Islam terlahir dan ditakdirkan untuk dicurigai !
("tangisan" Muhammad Iqbal, Javid Namah)
/Bulan yang bundar/melukis denah masa depan/tombak dan bunga/berdampingan bagai mempelai/
(Zawawi Imron)
("tangisan" Muhammad Iqbal, Javid Namah)
/Bulan yang bundar/melukis denah masa depan/tombak dan bunga/berdampingan bagai mempelai/
(Zawawi Imron)
Ibarat
kue lapis yang berlapis-lapis, maka proses kedatangan Islam di
Indonesia juga berlapis-lapis. Pada lapisan pertama, Islam "datang"

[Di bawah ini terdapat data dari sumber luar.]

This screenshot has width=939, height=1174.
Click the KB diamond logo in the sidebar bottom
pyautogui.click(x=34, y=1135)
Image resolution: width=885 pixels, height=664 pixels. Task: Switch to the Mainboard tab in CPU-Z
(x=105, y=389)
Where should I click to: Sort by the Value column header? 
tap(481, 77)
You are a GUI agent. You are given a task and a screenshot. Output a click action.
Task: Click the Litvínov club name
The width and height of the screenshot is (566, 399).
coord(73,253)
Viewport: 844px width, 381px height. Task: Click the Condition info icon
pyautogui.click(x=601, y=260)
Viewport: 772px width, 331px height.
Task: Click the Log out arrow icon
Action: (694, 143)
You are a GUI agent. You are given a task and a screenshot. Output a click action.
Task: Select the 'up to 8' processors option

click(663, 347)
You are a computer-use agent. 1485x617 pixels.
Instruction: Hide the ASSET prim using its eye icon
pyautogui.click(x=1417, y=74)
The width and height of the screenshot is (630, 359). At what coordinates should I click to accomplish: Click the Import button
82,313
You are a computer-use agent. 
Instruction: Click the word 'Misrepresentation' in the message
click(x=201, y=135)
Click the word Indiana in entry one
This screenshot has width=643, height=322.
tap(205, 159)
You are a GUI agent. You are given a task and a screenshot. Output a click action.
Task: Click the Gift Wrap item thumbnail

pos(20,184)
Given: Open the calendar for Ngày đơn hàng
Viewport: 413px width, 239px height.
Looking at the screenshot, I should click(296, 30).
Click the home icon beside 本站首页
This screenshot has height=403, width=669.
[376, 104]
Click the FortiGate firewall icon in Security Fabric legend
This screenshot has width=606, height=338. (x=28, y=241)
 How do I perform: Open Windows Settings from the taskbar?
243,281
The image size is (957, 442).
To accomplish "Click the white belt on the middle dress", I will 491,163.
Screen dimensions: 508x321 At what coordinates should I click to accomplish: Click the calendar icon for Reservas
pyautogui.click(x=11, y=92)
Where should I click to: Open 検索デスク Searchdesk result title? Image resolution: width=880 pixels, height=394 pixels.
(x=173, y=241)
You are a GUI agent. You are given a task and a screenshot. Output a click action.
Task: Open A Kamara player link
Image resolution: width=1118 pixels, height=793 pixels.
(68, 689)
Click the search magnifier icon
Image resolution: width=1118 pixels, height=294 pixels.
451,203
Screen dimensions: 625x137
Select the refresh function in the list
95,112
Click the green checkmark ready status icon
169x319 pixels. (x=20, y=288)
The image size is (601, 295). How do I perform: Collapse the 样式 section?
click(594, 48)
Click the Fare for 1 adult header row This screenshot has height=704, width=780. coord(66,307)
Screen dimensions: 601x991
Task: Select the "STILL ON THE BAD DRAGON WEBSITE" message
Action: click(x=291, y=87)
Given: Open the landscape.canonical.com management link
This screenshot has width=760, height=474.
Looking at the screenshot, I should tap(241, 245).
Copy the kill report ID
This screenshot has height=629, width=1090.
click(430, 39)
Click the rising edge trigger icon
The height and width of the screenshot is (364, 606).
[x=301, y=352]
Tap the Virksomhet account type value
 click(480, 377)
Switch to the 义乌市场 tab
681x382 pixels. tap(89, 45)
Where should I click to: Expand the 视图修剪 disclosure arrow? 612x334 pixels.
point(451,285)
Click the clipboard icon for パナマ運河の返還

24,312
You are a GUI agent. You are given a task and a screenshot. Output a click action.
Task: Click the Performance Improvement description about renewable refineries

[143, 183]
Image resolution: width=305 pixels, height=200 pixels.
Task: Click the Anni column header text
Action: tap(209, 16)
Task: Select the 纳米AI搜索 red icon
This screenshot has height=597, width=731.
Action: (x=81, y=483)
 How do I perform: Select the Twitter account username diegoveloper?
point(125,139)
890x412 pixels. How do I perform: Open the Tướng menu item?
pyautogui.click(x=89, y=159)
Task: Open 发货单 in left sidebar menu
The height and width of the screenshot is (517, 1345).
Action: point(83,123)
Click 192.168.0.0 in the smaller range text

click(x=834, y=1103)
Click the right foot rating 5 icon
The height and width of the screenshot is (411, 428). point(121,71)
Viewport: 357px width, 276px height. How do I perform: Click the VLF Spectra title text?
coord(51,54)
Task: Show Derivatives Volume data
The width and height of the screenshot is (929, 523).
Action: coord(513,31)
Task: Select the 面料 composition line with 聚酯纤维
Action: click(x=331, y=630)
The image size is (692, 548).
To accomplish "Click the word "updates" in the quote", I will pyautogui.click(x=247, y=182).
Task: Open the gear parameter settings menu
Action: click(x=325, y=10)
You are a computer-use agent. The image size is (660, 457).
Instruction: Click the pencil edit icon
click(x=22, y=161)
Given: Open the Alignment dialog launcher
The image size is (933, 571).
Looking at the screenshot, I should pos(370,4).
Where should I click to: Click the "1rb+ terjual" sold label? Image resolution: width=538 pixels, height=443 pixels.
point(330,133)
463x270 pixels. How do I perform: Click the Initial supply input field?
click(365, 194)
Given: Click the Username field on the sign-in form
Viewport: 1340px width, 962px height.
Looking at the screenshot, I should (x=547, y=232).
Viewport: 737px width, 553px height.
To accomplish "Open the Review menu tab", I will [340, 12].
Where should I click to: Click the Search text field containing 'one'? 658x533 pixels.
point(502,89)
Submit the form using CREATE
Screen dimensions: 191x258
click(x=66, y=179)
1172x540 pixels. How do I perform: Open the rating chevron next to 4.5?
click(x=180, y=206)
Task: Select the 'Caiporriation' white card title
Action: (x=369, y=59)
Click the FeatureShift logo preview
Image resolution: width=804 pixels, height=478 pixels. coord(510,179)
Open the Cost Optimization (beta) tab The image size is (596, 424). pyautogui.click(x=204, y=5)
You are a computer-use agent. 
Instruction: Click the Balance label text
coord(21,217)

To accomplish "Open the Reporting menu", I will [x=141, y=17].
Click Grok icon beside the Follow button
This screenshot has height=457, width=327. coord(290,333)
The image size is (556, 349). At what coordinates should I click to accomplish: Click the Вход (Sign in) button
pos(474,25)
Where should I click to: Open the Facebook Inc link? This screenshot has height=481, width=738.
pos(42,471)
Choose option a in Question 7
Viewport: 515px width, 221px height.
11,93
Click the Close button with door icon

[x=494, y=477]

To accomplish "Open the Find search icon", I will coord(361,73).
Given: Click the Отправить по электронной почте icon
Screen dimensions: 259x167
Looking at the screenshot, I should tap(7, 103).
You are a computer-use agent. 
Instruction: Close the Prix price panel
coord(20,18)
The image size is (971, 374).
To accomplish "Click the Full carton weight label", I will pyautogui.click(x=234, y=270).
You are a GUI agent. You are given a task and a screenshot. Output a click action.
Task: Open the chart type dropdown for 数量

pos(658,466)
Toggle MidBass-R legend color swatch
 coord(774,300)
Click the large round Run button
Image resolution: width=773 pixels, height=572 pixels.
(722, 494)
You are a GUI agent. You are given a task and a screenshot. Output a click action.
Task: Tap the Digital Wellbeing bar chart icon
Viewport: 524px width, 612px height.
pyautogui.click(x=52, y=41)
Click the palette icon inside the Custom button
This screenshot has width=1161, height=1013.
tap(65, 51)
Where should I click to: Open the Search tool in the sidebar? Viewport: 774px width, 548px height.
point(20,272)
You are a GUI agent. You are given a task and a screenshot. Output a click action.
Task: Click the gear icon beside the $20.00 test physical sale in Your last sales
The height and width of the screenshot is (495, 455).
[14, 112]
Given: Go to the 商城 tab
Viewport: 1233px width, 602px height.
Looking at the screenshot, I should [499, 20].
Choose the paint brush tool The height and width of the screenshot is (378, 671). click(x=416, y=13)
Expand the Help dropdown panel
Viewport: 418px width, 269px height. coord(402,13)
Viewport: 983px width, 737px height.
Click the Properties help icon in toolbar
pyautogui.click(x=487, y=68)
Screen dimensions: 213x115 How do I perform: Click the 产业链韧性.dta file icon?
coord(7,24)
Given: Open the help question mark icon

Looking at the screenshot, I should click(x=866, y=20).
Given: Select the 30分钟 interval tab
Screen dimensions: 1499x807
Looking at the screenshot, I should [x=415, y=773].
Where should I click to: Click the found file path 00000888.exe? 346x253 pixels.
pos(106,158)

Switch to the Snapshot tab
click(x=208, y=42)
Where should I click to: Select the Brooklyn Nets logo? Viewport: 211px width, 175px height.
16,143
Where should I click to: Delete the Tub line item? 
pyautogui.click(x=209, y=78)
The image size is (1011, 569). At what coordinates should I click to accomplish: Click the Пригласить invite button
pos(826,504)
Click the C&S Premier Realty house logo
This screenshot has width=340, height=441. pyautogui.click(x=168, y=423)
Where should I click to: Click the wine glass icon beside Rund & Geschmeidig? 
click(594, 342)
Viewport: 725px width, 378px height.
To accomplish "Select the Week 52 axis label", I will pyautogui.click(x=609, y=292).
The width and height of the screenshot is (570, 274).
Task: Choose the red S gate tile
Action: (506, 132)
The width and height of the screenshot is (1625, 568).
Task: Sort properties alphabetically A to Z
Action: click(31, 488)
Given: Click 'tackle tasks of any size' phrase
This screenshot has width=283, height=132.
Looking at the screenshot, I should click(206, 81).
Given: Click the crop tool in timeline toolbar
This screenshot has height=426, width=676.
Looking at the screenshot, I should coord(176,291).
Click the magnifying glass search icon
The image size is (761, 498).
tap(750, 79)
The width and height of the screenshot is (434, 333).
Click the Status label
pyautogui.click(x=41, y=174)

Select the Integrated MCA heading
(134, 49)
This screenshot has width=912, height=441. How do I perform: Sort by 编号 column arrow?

melalui pedagang-pedagang. Sedangkan pada lapisan kedua, ditandai
adanya sebuah eksistensi politis yang bernama kerajaan seperti di
Sumatera Utara - Aceh. Pada lapisan ketiga, perkembangan Islam
demikian cepat sebagai bentuk kompetisi dengan Kristen. Sejarah
"sepakat" dalam lapisan ketiga ini, persaingan ini dimenangkan oleh
Islam. Dalam lapisan ini VOC (Vereeniging de Oost Companig)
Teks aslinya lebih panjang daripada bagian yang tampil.